節選內容:
======
關於big5轉utf8的問題 - Linux

Table of Contents

是這樣的。

因為各種網路建言
想把上古時代完全沒有宣告編碼的Mysql+big5 server全部改成utf8編碼
但是在dump&reload的時候碰壁
目前是已經成功用各種偏方
可以看到dump出來的.sql裡面有顯示正確中文

(那個把.sql先用latin1 reload回Mysql
再重新用latin1 dump出來讓Mysql當翻譯官的神奇辦法)

但是把這份.sql iconv成utf8並且把內文latin1 sed 成 utf8之後
再reload回character_set已經重新設定成utf8的Mysql時出現了亂碼

檢查local之後總覺得好像不太對勁
想貼上來請大大幫忙判斷一下是哪邊出了什麼問題

以下為舊系統配置
CentOS release 5.5 (Final)

$ locale
LANG=zh_TW.BIG5
LC_CTYPE=en_US.ISO8859-1
LC_NUMERIC="zh_TW.BIG5"
LC_TIME="zh_TW.BIG5"
LC_COLLATE="zh_TW.BIG5"
LC_MONETARY="zh_TW.BIG5"
LC_MESSAGES="zh_TW.BIG5"
LC_PAPER="zh_TW.BIG5"
LC_NAME="zh_TW.BIG5"
LC_ADDRESS="zh_TW.BIG5"
LC_TELEPHONE="zh_TW.BIG5"
LC_MEASUREMENT="zh_TW.BIG5"
LC_IDENTIFICATION="zh_TW.BIG5"
LC_ALL=

$ file dump_utf8mb4.sql
dump_utf8mb4.sql: ASCII text, with very long lines
encoding=latin1
fileencoding=

mysql> show variables like 'character%';
+--------------------------+----------------------------+
| Variable_name | Value |
+--------------------------+----------------------------+
| character_set_client | latin1 |
| character_set_connection | latin1 |
| character_set_database | latin1 |
| character_set_filesystem | binary |
| character_set_results | latin1 |
| character_set_server | latin1 |
| character_set_system | utf8 |
| character_sets_dir | /usr/share/mysql/charsets/ |
+--------------------------+----------------------------+

mysql> show variables like 'colla%';
+----------------------+-------------------+
| Variable_name | Value |
+----------------------+-------------------+
| collation_connection | latin1_swedish_ci |
| collation_database | latin1_swedish_ci |
| collation_server | latin1_swedish_ci |
+----------------------+-------------------+

以下為新系統配置
CentOS Linux release 7.6.1810 (Core)

$ locale
LANG=en_US.UTF-8
LC_CTYPE=en_US.ISO8859-1
LC_NUMERIC=en_US.UTF-8
LC_TIME=en_US.UTF-8
LC_COLLATE=en_US.UTF-8
LC_MONETARY=en_US.UTF-8
LC_MESSAGES=en_US.UTF-8
LC_PAPER="en_US.UTF-8"
LC_NAME="en_US.UTF-8"
LC_ADDRESS="en_US.UTF-8"
LC_TELEPHONE="en_US.UTF-8"
LC_MEASUREMENT="en_US.UTF-8"
LC_IDENTIFICATION="en_US.UTF-8"
======
待辦任務:
**a.** 根據這段節選，回答以下問題：
(i) 舊系統使用哪個 CentOS 版本？
(ii) 新系統的 LANG 設為什麼？
(iii) 舊系統 Mysql 的 collation_server 值是什麼？
**b.** 判斷下列敘述是否與這段節選相符。逐項回答「是」或「否」，並引用節選中的關鍵原文：
(i) 舊系統 Mysql 的 character_set_system 是 latin1。
(ii) 新舊兩套系統的 LC_CTYPE 設定相同。
(iii) 亂碼出現在把 .sql reload 回 character_set 已改成 utf8 的 Mysql 時。

所附資料:
======
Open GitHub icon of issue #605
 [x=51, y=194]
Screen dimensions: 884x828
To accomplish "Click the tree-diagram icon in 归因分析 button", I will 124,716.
======
任務解答:
**a.**
(i) CentOS release 5.5 (Final)
(ii) en_US.UTF-8
(iii) latin1_swedish_ci

**b.**
(i) 否。「character_set_system | utf8」
(ii) 是。兩套系統都是「LC_CTYPE=en_US.ISO8859-1」
(iii) 是。「再reload回character_set已經重新設定成utf8的Mysql時出現了亂碼」